The wine industry may be among the very few in which a leading figure will smile broadly when asked about climate change and declare, spontaneously, “I love it.” The comment came this week from Egon Müller, owner of the famed Scharzhof estate in Germany’s Saar Valley, when I asked him about the trend at the Riesling Rendezvous in Bellevue, Washington. The reason for his elation, of course, is that cooler-climate regions like the Saar often struggle to achieve ripeness, and warmer temperatures are certainly helping. But what happens when it eventually gets too warm?
Two climate scientists at the conference, Dr. Greg Jones of Southern Oregon University and Professor Hans Schultz of the University of Applied Sciences Wiesbaden/Geisenheim, noted that as temperatures have risen in recent decades (and continue to rise) grape ripening and harvesting have taken place earlier, among other things. “I have looked at wine regions all over the world,” Jones said, “and I can tell you I don’t see any of them getting colder.” He said this has resulted in longer growing seasons, warmer dormant periods, reduced frost damage (although when frost does occur it is causing greater damage to vines), and earlier phenology (plant growth events). “The plant is telling us it’s living in a different environment, “ he said.
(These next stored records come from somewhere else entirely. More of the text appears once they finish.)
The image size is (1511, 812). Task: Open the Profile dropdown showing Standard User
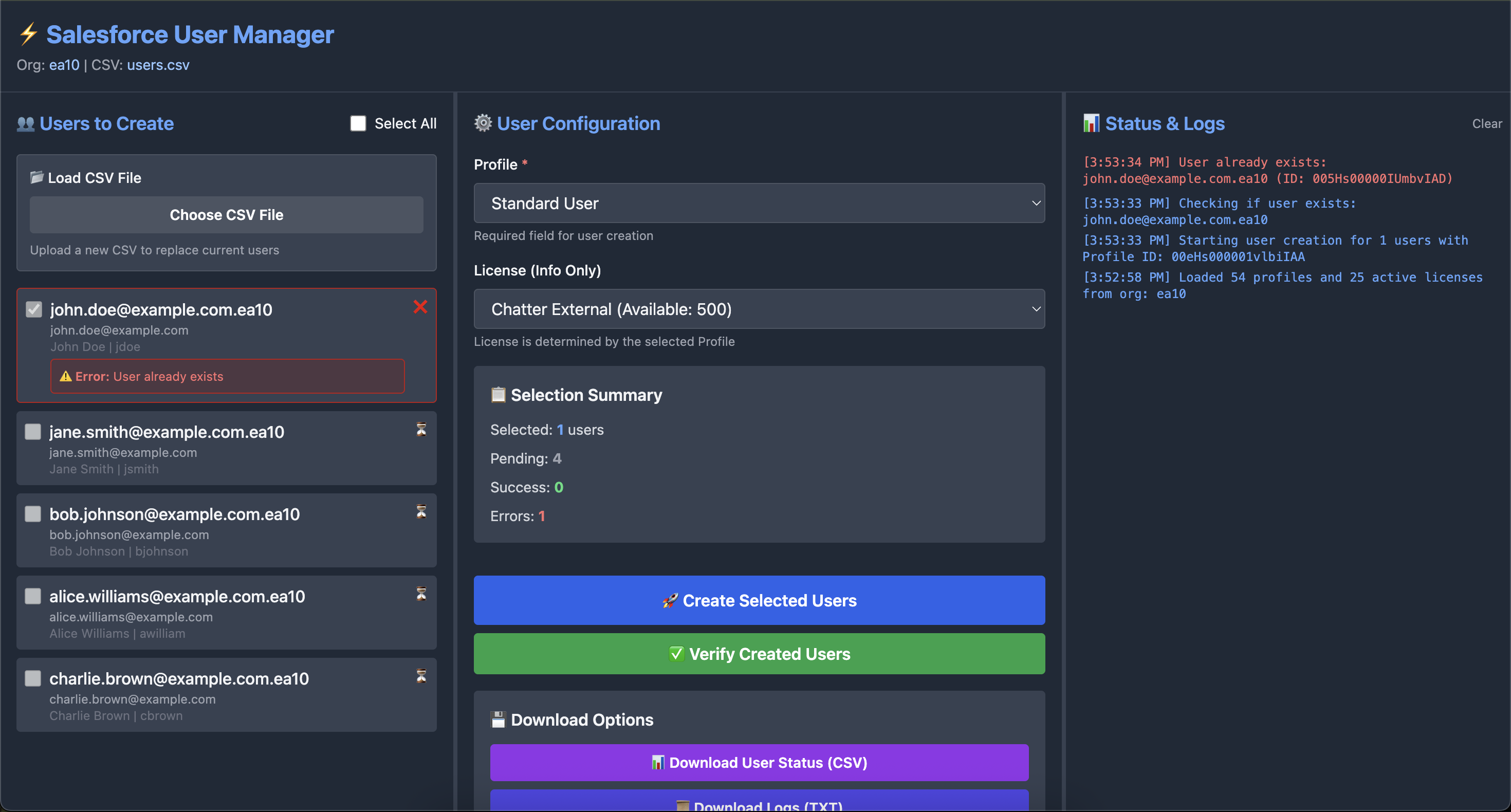pos(759,203)
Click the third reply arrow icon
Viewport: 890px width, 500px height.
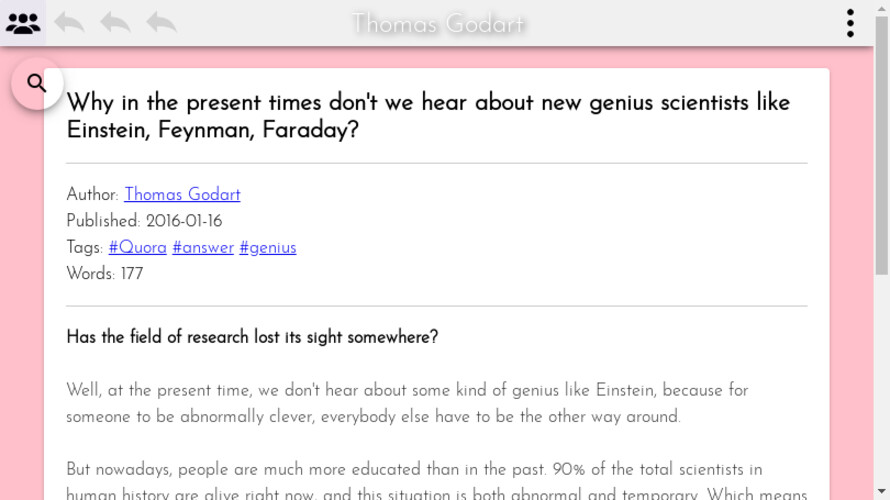[161, 23]
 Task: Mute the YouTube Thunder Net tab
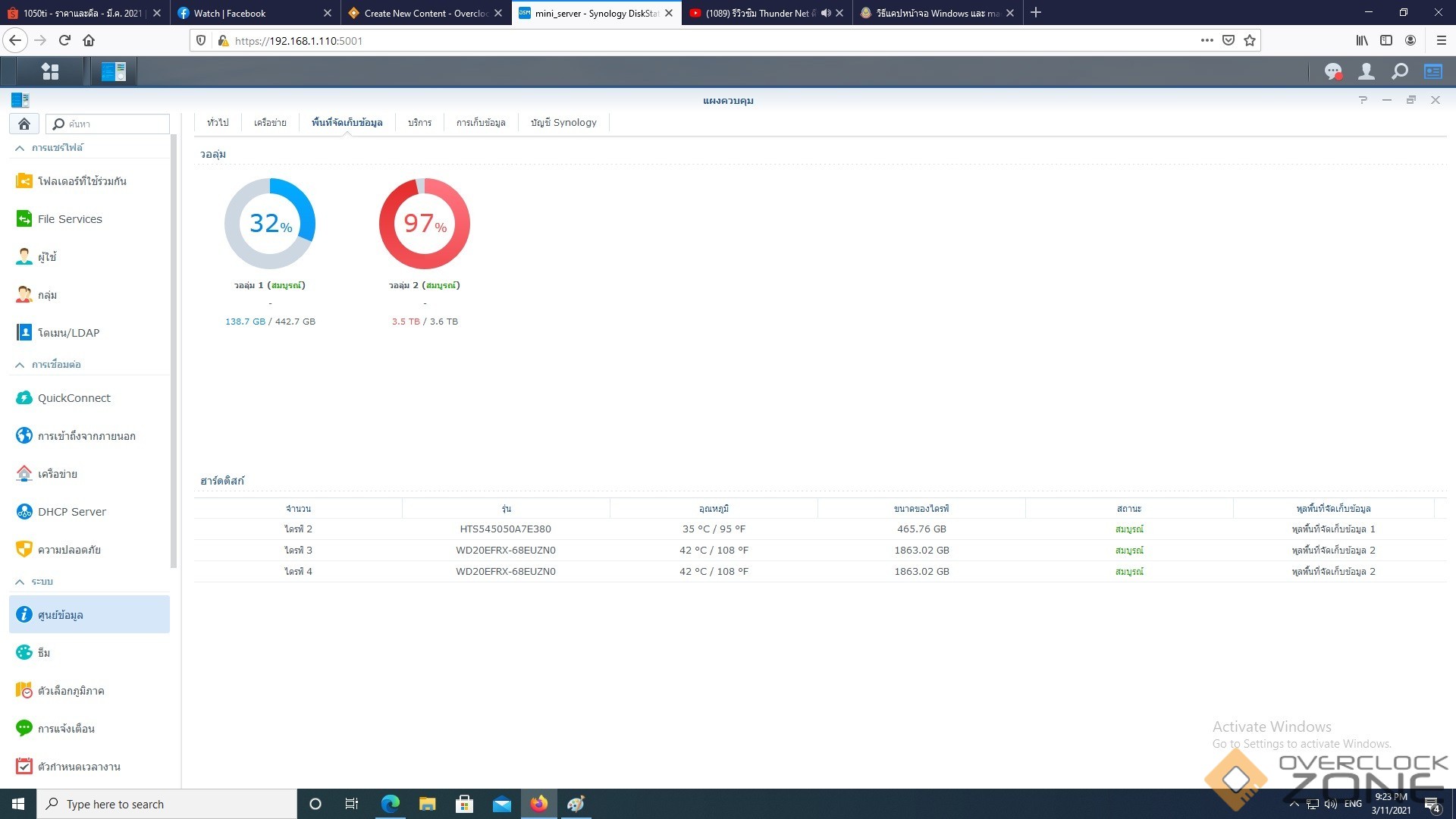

Schultz noted that sugar levels in grapes are getting higher and acid levels are decreasing, which doesn’t bode well for balanced wines.
The bigger impact, they said, will come when temperatures exceed the optimum range for growing various grape varieties. Over time, wine growing regions will shift north toward cooler climates in the Northern Hemisphere and further south in Southern Hemisphere. Jones wondered whether, over the next 40 years of so, the Napa Valley would become a region for table grapes and Germany’s Rhine Valley would become more suitable for syrah than riesling. He had much more to say when I interviewed him about warming trends and wine in the video above.